Gay boys all but ignored 20-year old John Stamos when he was playing streetwise Blackie on General Hospital (1983-84).  Not many watched soap operas, and his pleasantly slender physique seemed bit too androgynous as Nautilus-toned man-mountains came into style. Besides, he had a girlfriend.

Some started to notice when John starred as aspiring rock star Gino Minnelli on Dreams (1984-85), which aired after Charles in Charge on Wednesday nights.  It offered lots of shirtless shots -- by this time John had joined a gym -- plus buddy-bonding episodes like "Friends" and "Boys are the Best."  But it only lasted for 12 episodes.

After 25 episodes of You Again? (1986-87), playing Jack Klugman's estranged teenage son -- which was switched around so often that no one saw it -- John finally found a place in gay teenagers' hearts in Full House (1987-95) on the TGIF ("Thank God it's Friday) block of kid-friendly Friday-night shows. 

He played Uncle Jesse, who moved in with his brother-in-law Danny (Bob Saget) and another male friend, Dave (Joey Gladstone), to help raise Danny's three daughters after his wife died.  

Alternative families are a standby on tv, but aside from the basic non-heteronormative family structure -- and John's smile -- there was little for gay teenagers to like.

He rarely took off a shirt -- when he did, the moments were mostly cute rather than hot. Only one episode showed him in a swimsuit.

 Nor did the friendships result in much buddy-bonding.  The guys all got girlfriends, and the daughters got boyfriends, and gay people were not mentioned, ever, even though the show was set in gay mecca San Francisco.  

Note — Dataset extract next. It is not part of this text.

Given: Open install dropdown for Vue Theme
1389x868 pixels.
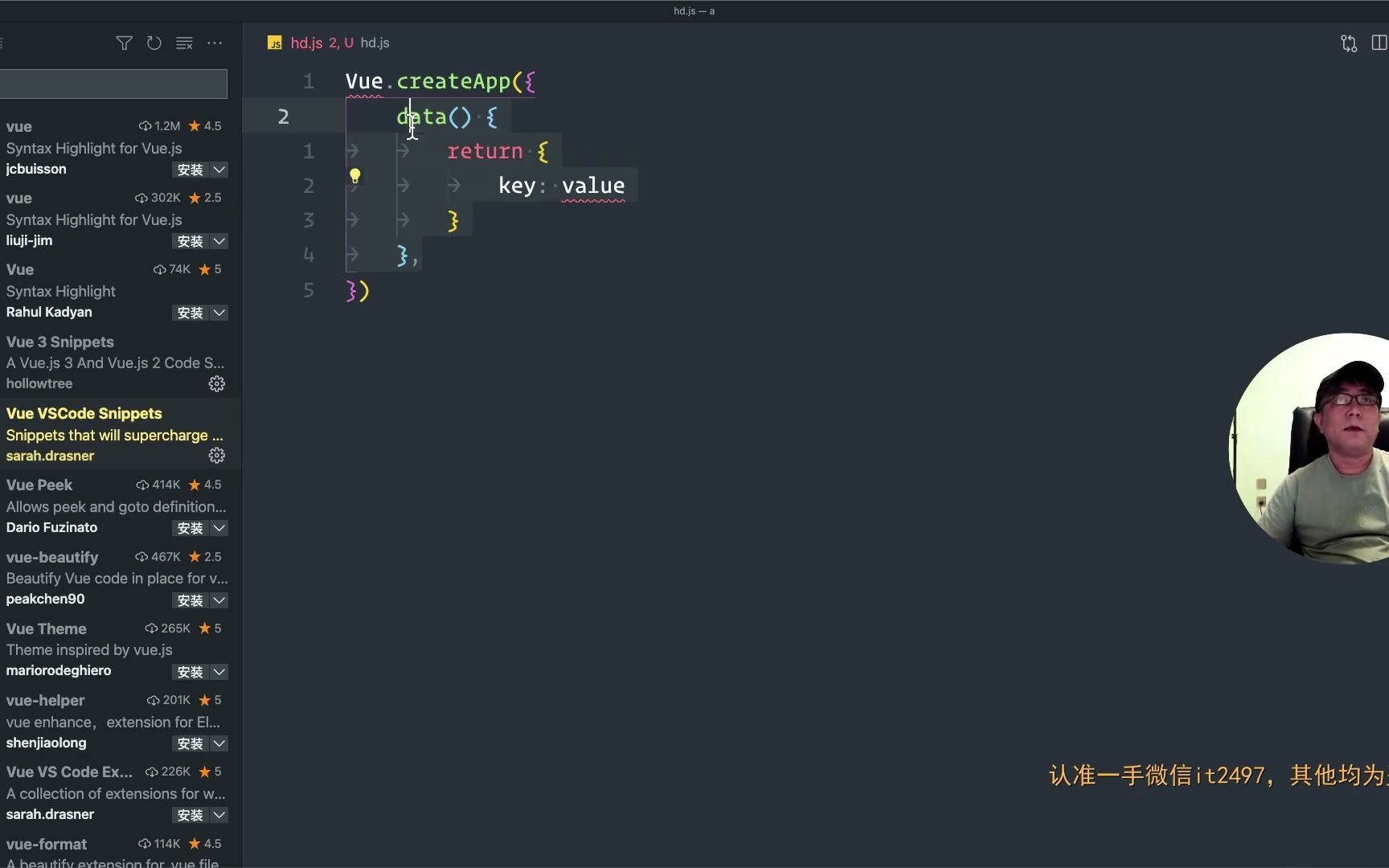Looking at the screenshot, I should [220, 671].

In an Advocate interview, John states that he wasn't really aware that he had gay fan at the time -- "people weren't as out back then."  But he's made up for it since, as one of the most gay-friendly actors in Hollywood, even when depicted in TV Guide.  He played a gay wedding planner in the tv-movie Wedding Wars (2006).  He engaged in a same-sex kiss for charity at the GLAAD Awards.  

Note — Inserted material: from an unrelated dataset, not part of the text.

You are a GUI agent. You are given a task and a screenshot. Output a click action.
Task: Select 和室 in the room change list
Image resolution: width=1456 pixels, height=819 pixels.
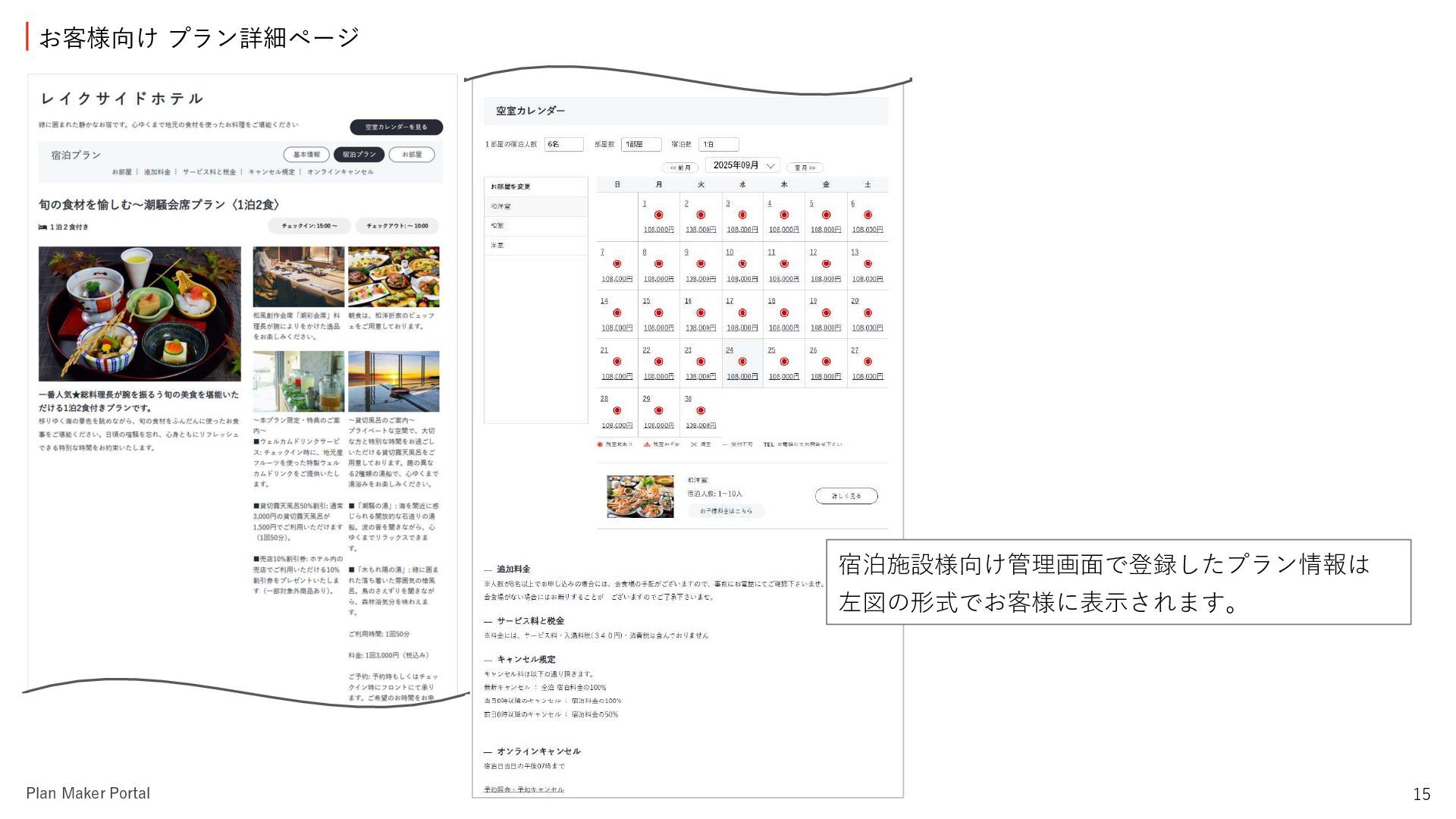(x=497, y=226)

When The Office refused to air a joke in which a character pretends to be gay by imagining that he was "in a steam room with John Stamos," the blogosphere assumed that the screen hunk had objected -- but he quickly proclaimed that he had nothing to do with it, he loved the joke, and he would be more than happy to film any attendant fantasy sequence.

1 comment:

  1. What I find interesting is that enough guys would still object that people imagine John Stamos would. (I mean, I grew up in the era of gay panic. I may have had a circle jerk going in high school, but we didn't let just anyone join BECAUSE of what the white boys were doing over in Nebraska.) But people still think Kiefer Sutherland is as right-wing as the people who insist his character's interrogation techniques actually work. (Spoiler: He isn't.) Or that country music is all right-wing. (Willie Nelson worked on the McGovern campaign. Martina McBride does a lot of work with domestic violence, and, yeah, has one of the most well-known feminist murder ballads. Johnny Cash advocated prison reform and criticized US imperialism.) Moral: The only true stereotype is that people who think in stereotype are morons.

    Yeah, Full House always struck me as just the classic extended family. And they should've had two boys to go with the three girls just for a poker pun.